* [TASK DIRECTIONS]: Echo the records starting at the line containing "The width and" and ending at the line containing "Action: coord(1126,463)", leaving the pictures out.

* [DATA FOR THIS EXERCISE]:
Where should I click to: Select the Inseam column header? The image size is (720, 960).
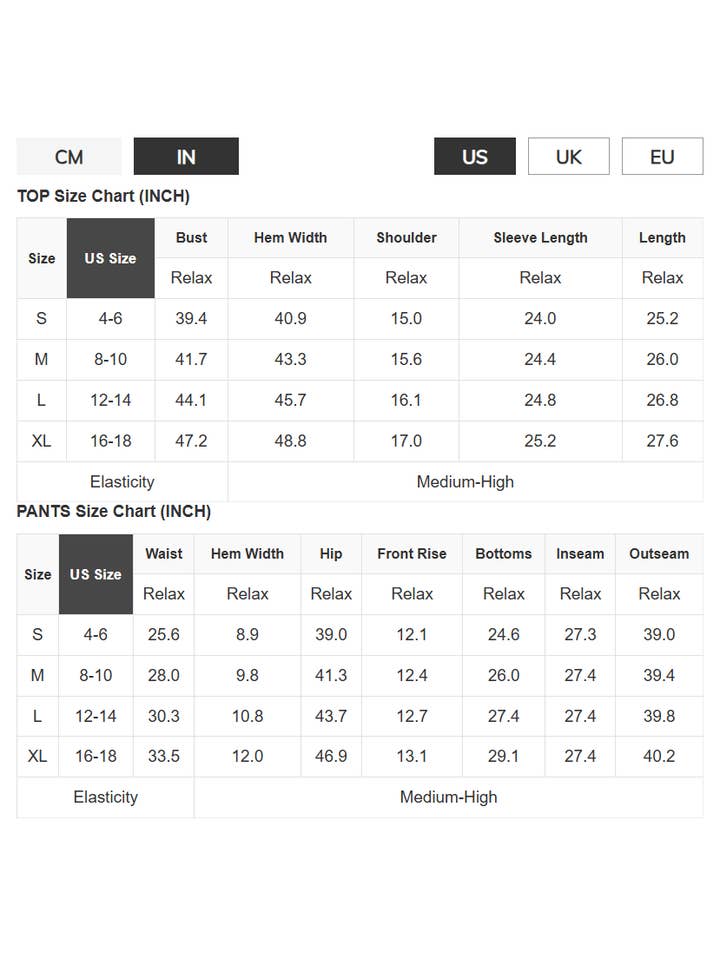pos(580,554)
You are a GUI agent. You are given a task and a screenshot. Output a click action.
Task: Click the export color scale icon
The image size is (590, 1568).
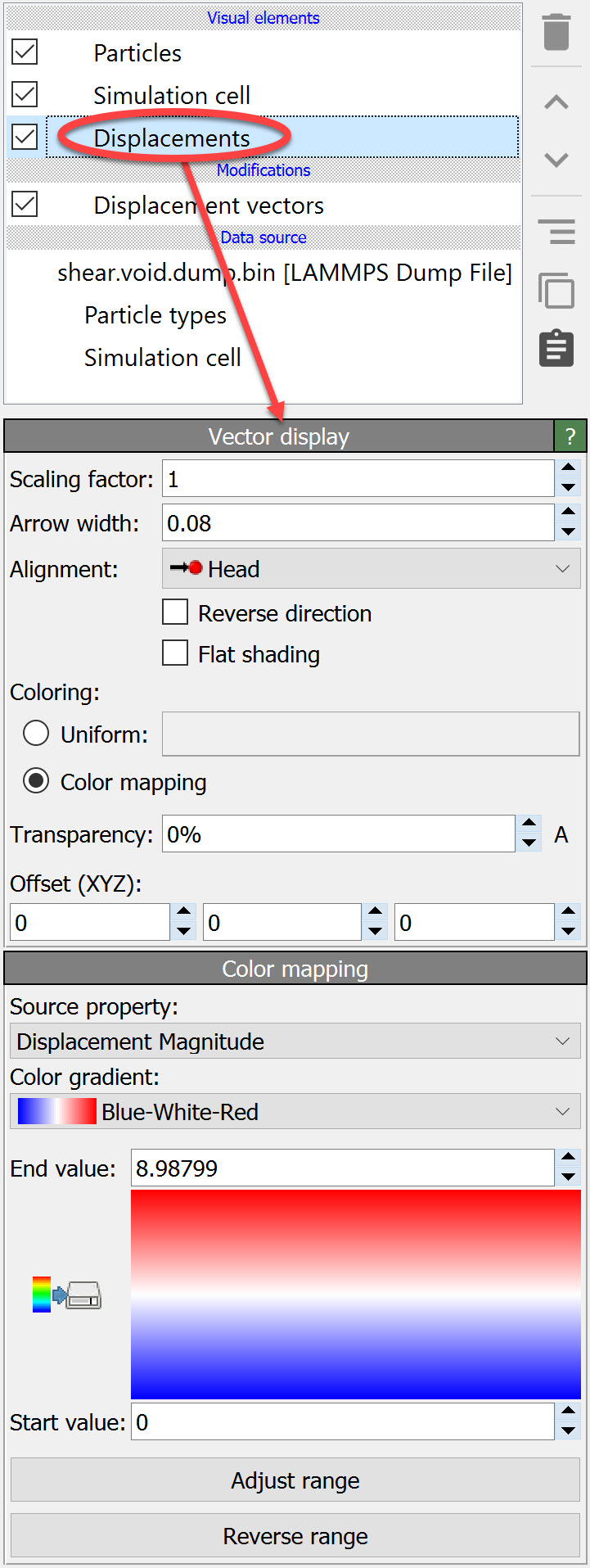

...

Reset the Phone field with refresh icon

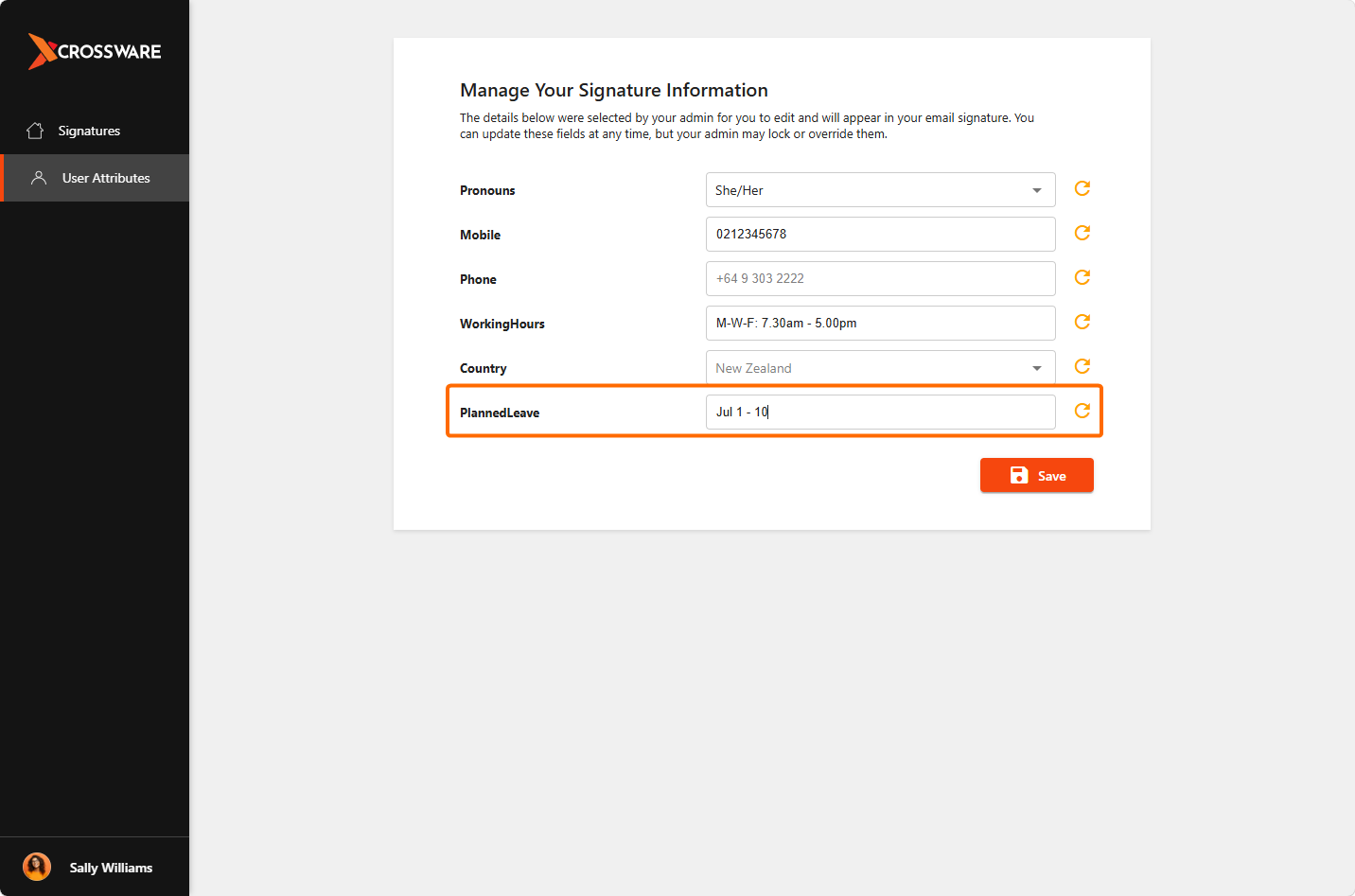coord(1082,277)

...

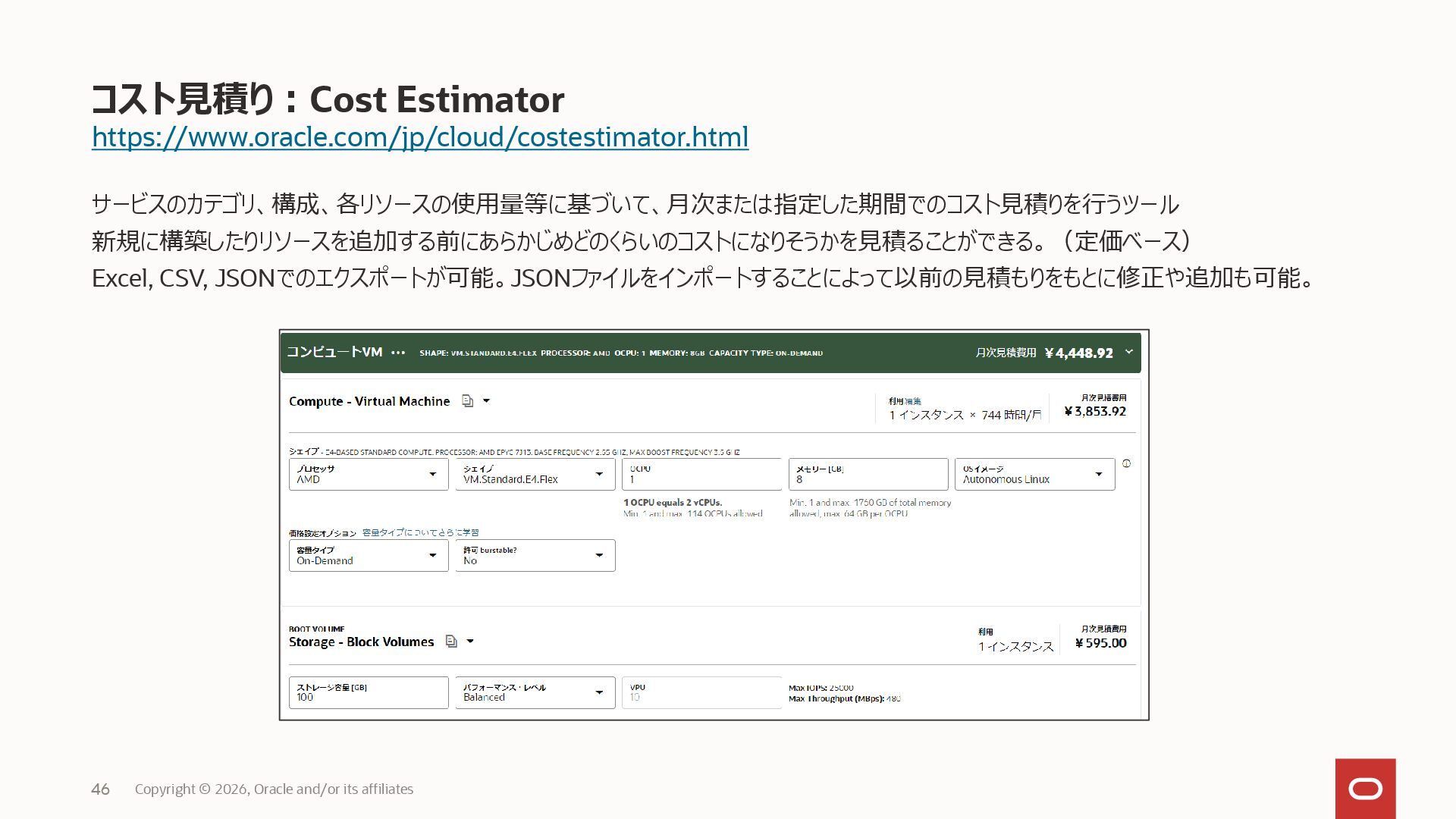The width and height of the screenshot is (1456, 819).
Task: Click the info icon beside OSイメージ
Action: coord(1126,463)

* [RESULT]:
The width and height of the screenshot is (1456, 819).
Task: Click the info icon beside OSイメージ
Action: coord(1126,463)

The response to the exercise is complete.